• [EXERCISE]
Copy the lines below word for word, but leave the pictures out of your copy.
-*-
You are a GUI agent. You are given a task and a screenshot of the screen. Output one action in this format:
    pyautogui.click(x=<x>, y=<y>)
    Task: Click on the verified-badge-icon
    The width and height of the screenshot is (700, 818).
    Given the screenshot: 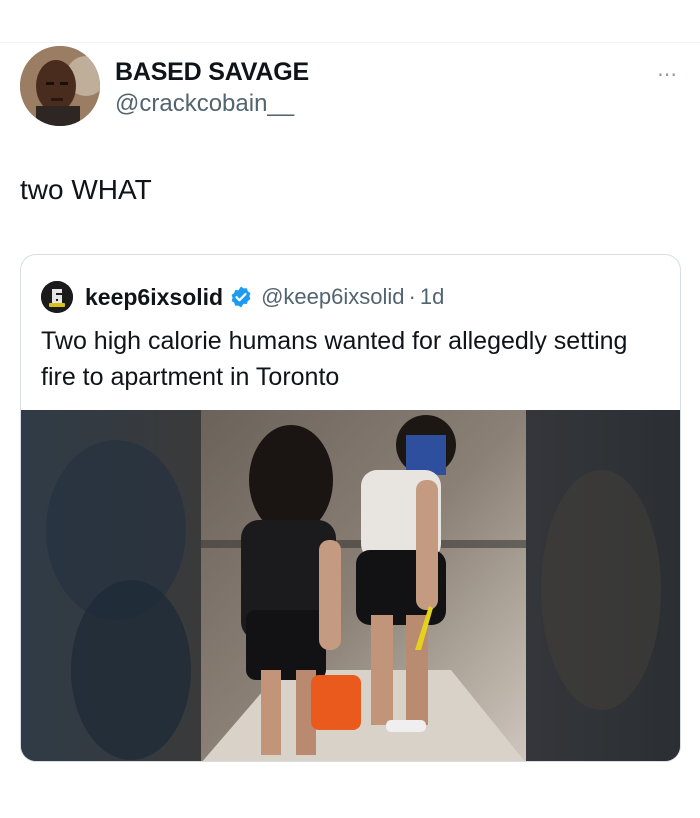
-*-
• [EXERCISE OUTPUT]
You are a GUI agent. You are given a task and a screenshot of the screen. Output one action in this format:
    pyautogui.click(x=<x>, y=<y>)
    Task: Click on the verified-badge-icon
    The width and height of the screenshot is (700, 818).
    Given the screenshot: 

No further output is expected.